Ogni rivoluzione passa da qui. Nel bene o nel male. È quello che sta accadendo anche oggi in Ucraina. L'invasione russa ha segnato un punto di rottura. E a farne le spese non sono solamente i civili massacrati e i soldati spediti al fronte, ma anche i monumenti e la toponomastica. Primo tra tutti, l'arco che venne donato nel 1982 da Mosca a Kiev per celebrare non solo il 60esimo dell'Unione sovietica, ma anche i 1500 anni dalla fondazione della capitale ucraina. L'Arco dell'amicizia dei popoli, questo il suo nome completo, non ha più alcun legame con il presente. Con la realtà. È ormai obsoleto. Perché è vero che i due popoli sono fratelli, ma oggi lo sono come lo erano Eteocle e Polinice, i due eroi del ciclo tebano che si ammazzano vicendevolmente e che Dante ricorda (senza però metterli) nell'inferno. Eternamente divisi. Non a caso, lo "scrittore maledetto", Robert Brasillach, prese spunto da questo ciclo per raccontare la guerra civile francese durante il Secondo conflitto mondiale ("tra breve indosseremo le armature del combattimento, inveiremo e lotteremo l’un contro l’altro, fino alla morte. Uno di noi due morirà. Forse ambedue. È necessario"). Sotto all'Arco dell'amicizia dei popoli, fino a poche ore fa, era inoltre presente una statua, costruita nel 1982, che raffigurava due operai, uno ucraino e l'altro russo, che sorreggevano la stella dell'Ordine sovietico. Ora il russo non c'è più. È stato decapitato. "Questo posto non rappresenta più l'amicizia tra la Russia e l'Ucraina, la Russia ci sta attaccando. Qui sorgerà il monumento dedicato alla libertà dell'Ucraina", ha detto il sindaco Vitaly Klichko.

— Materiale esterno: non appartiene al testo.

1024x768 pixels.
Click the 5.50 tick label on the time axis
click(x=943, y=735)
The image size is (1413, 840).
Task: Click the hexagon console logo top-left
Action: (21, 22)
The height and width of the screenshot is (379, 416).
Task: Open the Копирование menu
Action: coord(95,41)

Lo scorso 7 aprile, il ministero della Cultura e della politica dell'informazione di Kiev e l'Istituto ucraino di memoria nazionale hanno introdotto un progetto per rileggere i rapporti storici tra Mosca e Kiev. "Putin ha invaso l'Ucraina per portarci via qualcosa di più della nostra indipendenza. Cerca di toglierci la memoria e la storia. Ma su questo fronte, come su altri, sconfiggeremo definitivamente l'aggressore. Perché la verità è dalla nostra parte", ha detto Oleksandr Tkachenko, ministro della Cultura e della politica dell'informazione ucraina. "D'ora in poi" - si legge nel comunicato diffuso dall'Istituto ucraino di memoria nazionale - "ogni lunedì, mercoledì e venerdì, storici professionisti, scienziati politici e filosofi ucraini smentiranno i falsi storici russi e presenteranno agli spettatori e agli ascoltatori le pagine del nostro eroico passato". L'episodio "pilota" di "Resistenza storica" è andato in onda l'8 aprile scorso, a reti unificate.
Ma non solo. In diverse città ucraine sono stati smantellati monumenti a Aleksandr Sergeevič Puškin, scrittore e drammaturgo russo. A Kiev, il capo della metropolitana ha deciso di rinominare cinque stazioni, tra cui quella dedicata allo scrittore Lev Tolstoj.
La Rada, infine, è pronta ad approvare un disegno di legge sulla "decolonizzazione" dei nomi gografici.Non ci sarà più traccia della civilità russa in Ucraina. Quello che sta nascendo, infatti, è un nuovo Paese: quello dei fratelli divisi. Per sempre.